Why does this 37-year-old mother of five think so? “Aristide,” she said.

“We’re suffering,” said St. Aute, the watercress vendor in Cap Haitien. “But I know things will get better one day, because Aristide is one of us.”

It doesn’t seem to make any difference that Aristide has failed to make their lives much better since returning in October.

“We have all kinds of problems,” said Lycius Percival, a seller of dried fish and one of the few male food peddlers in Cap Haitien--”no electricity, no safe water, garbage piled in the streets. There is no steady work. I have six kids, I’m healthy, and I can’t get a job. But . . . I am full of hope for my children. It is Aristide--that is all I can say.”
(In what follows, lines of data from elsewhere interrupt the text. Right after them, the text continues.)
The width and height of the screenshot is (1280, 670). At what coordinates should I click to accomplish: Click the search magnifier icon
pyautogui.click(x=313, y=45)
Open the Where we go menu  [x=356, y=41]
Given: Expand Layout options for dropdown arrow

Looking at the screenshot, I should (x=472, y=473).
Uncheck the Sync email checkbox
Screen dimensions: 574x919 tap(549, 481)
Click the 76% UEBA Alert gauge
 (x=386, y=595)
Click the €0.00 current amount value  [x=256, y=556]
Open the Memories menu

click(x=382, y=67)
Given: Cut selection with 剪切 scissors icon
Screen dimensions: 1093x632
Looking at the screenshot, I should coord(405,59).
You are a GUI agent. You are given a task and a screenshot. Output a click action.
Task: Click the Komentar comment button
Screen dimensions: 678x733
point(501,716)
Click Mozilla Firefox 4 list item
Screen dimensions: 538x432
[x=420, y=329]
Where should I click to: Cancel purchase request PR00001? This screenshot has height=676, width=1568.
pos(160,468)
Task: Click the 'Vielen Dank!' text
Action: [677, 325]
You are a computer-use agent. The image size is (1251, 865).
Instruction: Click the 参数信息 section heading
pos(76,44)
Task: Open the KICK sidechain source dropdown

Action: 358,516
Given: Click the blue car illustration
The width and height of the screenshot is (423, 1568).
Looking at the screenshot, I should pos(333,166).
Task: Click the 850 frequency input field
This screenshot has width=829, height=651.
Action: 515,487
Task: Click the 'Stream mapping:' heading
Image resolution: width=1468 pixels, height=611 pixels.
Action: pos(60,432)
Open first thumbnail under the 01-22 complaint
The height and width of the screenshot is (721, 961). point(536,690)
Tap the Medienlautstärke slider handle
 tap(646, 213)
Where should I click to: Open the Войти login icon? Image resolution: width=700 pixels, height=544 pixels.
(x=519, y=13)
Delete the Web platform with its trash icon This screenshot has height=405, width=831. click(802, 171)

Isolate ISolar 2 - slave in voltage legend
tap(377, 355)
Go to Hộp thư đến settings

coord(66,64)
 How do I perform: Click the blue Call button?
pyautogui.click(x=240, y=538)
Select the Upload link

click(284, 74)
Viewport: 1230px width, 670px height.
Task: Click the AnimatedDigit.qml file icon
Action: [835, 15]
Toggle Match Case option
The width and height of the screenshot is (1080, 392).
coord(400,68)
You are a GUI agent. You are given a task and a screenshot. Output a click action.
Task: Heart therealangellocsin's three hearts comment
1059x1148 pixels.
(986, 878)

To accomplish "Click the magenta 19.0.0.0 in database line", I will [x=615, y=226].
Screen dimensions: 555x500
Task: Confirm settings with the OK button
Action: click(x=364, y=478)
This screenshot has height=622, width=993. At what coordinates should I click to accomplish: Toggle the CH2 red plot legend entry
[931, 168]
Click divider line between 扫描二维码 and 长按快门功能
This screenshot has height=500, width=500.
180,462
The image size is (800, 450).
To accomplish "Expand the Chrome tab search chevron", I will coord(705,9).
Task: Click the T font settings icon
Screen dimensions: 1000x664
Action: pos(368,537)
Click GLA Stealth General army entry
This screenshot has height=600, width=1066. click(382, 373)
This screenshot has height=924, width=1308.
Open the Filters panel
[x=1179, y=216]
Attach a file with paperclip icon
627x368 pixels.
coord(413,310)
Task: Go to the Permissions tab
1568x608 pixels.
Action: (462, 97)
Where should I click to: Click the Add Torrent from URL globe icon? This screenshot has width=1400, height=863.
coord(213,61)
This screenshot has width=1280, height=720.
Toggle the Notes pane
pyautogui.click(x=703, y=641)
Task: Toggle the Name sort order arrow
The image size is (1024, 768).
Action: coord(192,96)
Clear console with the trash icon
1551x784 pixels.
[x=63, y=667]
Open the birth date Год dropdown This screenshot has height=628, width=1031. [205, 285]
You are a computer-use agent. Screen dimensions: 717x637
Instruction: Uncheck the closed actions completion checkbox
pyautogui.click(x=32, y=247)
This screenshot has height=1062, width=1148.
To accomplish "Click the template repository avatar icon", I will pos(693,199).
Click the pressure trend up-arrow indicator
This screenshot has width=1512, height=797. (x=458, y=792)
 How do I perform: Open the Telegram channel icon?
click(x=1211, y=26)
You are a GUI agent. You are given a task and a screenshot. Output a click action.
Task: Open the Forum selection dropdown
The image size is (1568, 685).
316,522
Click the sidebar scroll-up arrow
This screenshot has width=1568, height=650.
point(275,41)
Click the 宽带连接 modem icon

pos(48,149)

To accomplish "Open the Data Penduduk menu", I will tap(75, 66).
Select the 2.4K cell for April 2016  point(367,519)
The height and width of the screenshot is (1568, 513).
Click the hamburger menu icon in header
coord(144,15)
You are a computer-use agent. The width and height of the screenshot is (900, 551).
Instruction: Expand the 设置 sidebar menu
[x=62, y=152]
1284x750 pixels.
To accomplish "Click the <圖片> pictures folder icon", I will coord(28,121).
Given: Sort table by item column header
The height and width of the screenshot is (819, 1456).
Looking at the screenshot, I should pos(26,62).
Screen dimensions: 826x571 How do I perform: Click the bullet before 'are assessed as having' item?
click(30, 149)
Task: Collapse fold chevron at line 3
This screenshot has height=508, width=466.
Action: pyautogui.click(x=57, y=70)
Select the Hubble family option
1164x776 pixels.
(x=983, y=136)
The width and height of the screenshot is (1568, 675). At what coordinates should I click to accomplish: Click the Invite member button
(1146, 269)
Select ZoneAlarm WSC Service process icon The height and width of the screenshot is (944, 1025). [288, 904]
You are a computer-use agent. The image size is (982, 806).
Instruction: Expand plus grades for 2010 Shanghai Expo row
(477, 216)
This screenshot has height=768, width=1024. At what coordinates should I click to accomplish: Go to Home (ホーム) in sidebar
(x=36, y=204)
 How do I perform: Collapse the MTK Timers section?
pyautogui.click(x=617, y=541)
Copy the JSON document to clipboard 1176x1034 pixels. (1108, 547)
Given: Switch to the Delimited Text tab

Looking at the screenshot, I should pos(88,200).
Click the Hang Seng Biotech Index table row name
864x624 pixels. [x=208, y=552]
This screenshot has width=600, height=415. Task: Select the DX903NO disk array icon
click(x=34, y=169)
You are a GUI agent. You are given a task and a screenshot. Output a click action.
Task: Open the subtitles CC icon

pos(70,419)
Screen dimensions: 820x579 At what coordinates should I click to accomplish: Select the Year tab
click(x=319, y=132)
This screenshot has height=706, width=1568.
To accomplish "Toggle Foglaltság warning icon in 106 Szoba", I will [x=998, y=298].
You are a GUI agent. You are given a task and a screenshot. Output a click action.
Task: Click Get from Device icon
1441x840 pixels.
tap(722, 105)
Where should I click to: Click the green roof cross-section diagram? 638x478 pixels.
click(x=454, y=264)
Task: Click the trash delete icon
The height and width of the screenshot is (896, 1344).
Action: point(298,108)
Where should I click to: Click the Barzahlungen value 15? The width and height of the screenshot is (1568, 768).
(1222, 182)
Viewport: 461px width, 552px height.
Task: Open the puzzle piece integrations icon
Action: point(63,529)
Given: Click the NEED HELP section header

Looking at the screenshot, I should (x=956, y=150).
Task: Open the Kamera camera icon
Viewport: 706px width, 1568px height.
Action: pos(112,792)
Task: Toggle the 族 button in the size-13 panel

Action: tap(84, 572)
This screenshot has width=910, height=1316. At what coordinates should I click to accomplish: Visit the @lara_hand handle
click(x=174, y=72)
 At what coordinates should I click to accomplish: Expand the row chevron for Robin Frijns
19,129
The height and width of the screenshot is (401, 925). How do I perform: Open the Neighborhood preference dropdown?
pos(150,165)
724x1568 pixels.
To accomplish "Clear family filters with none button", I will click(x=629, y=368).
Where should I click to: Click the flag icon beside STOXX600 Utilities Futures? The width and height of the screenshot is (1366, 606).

Even Haiti scholars have difficulty explaining this optimism. One of the most distinguished, Patrick Bellegarde-Smith, could only say in his study “Haiti, the Breached Citadel” that “Haitians are survivors. And despite temporary setbacks, in which the hopes that flourished . . . are dampened, Haitians go on to fight yet other battles and perhaps to win the war.”

“I don’t understand it,” said Michael Tarr, a longtime resident of Haiti. “I have lived in Cuba and all over the Caribbean. Nearly everywhere else, people this poor give up. They sit on the curb and stare into space. But here they get up every day with . . . hope.”